EXCERPT PROVIDED: Begin
18F-FDG PET/CTE Technique
Patients were instructed to avoid sugar-containing foods and strenuous physical activity for 24 h. Oral intake was limited to water for 6 h before arrival. The 18F-FDG dose and CT tube current (mA) were reduced, after the first 4 patients, to further minimize the radiation dose of PET/CTE while maintaining diagnostic image quality. The first 4 patients received an intravenous 18F-FDG dose of 414–773 MBq (mean, 529 MBq [14.3 mCi]; mean, 6.7 MBq/kg [0.18 mCi/kg]), and the last 9 patients received 181–222 MBq (mean, 196 MBq [5.3 mCi]; mean, 3.3 MBq/kg [0.09 mCi/kg]). The mean dose for all 13 patients was 300 MBq (8.1 mCi; 4.25 MBq/kg [0.11 mCi/kg]). The 18F-FDG uptake period ranged from 57 to 94 min (mean, 71 min). Blood glucose levels were measured immediately before tracer administration in all patients and ranged from 76 to 132 mg/dL (mean, 94 mg/dL).
EXCERPT PROVIDED: End
EXERCISE DATA: Begin
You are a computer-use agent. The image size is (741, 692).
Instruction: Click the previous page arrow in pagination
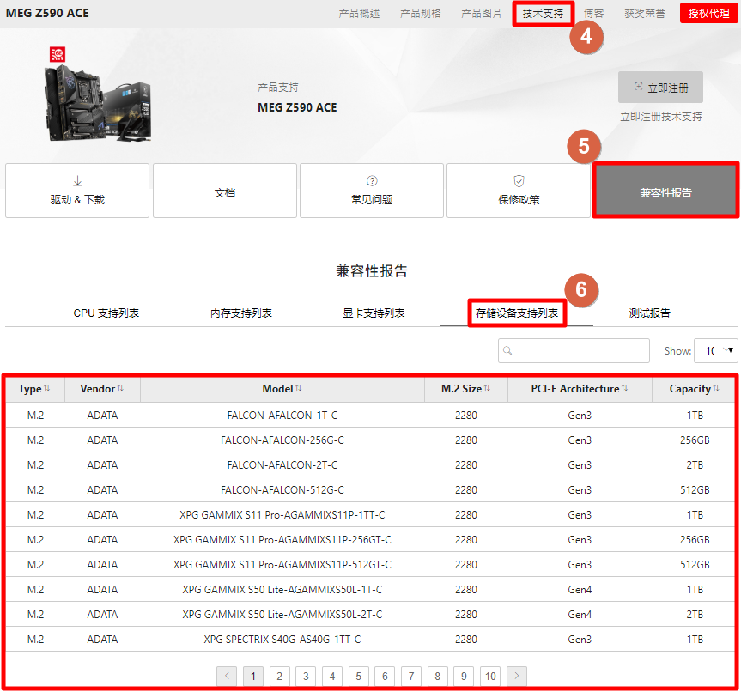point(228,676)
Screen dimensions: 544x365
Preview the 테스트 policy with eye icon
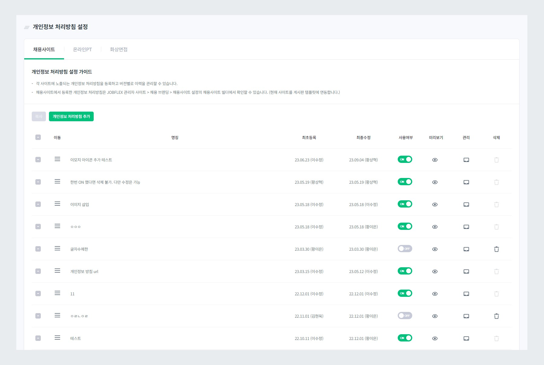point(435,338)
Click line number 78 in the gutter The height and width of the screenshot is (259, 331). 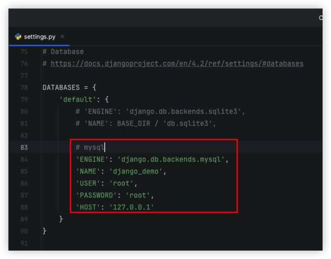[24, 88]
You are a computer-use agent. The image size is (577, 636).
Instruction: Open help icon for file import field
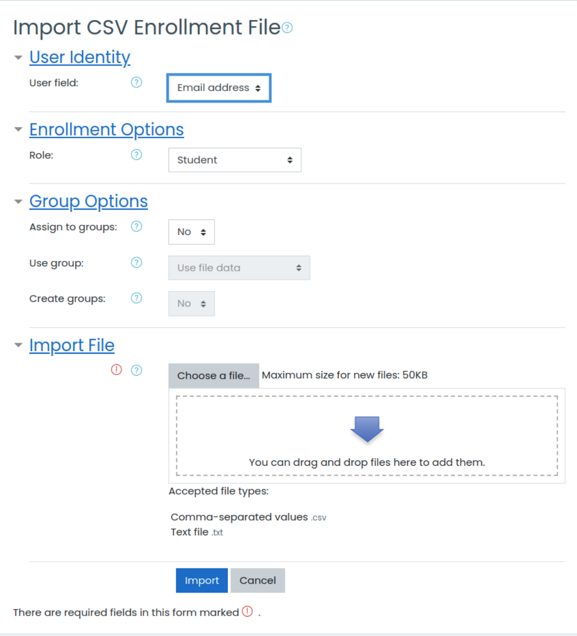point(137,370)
EXERCISE DATA: End
• **WHAT YOU NEED TO DO**:
1/ Quote the PET/CTE technique excerpt word for word from "18F-FDG PET/CTE Technique" to "(mean, 94 mg/dL).".
2/ Continue the excerpt on the 18F-FDG PET/CTE technique from the point where it stops.

• **RESPONSES**:
1/
18F-FDG PET/CTE Technique
Patients were instructed to avoid sugar-containing foods and strenuous physical activity for 24 h. Oral intake was limited to water for 6 h before arrival. The 18F-FDG dose and CT tube current (mA) were reduced, after the first 4 patients, to further minimize the radiation dose of PET/CTE while maintaining diagnostic image quality. The first 4 patients received an intravenous 18F-FDG dose of 414–773 MBq (mean, 529 MBq [14.3 mCi]; mean, 6.7 MBq/kg [0.18 mCi/kg]), and the last 9 patients received 181–222 MBq (mean, 196 MBq [5.3 mCi]; mean, 3.3 MBq/kg [0.09 mCi/kg]). The mean dose for all 13 patients was 300 MBq (8.1 mCi; 4.25 MBq/kg [0.11 mCi/kg]). The 18F-FDG uptake period ranged from 57 to 94 min (mean, 71 min). Blood glucose levels were measured immediately before tracer administration in all patients and ranged from 76 to 132 mg/dL (mean, 94 mg/dL).

2/
Immediately after 18F-FDG administration, all patients drank 1,350 mL of a refrigerated neutral oral contrast agent (0.1% w/v barium sulfate suspension; VoLumen [E-Z-EM, Inc.]) during the 60 min before imaging. A Discovery VCT (GE Healthcare) PET/CT scanner with 64-detector row CT was used. After voiding, patients underwent a single CT acquisition of the abdomen and pelvis using intravenous iopromide (300 mgI/mL; Ultravist [Bayer Healthcare Pharmaceuticals]). Twelve patients received 150 mL at 3 mL/s, with a 70-s scan delay, and 1 patient with fragile veins received 70 mL at 1.5 mL/s. CT was performed with 120 kVp, a 1.375 pitch factor, and a 0.6-s rotation time. The tube current was 200–300 mA (mean, 250 mA; mean mA-to-BMI ratio, 8.7) in the first 4 patients and 100–250 mA (mean, 137 mA; mean mA-to-BMI ratio, 5.7) in the remaining 9 patients. Mean tube current for all 13 patients was 172 mA, and mean mA-to-BMI ratio was 6.7. PET images were obtained from bottom to top in 2-dimensional mode, allowing 4 min per bed position.
Transaxial and coronal CT images were reconstructed with a 2.5-mm thickness and 2.5-mm interval, using a 512 × 512 matrix. The PET dataset was reconstructed using the CTE dataset for attenuation correction and an ordered-subset expectation maximization algorithm. PET images were displayed with a 3.27-mm thickness and 2.5-mm interval, using a 128 × 128 matrix.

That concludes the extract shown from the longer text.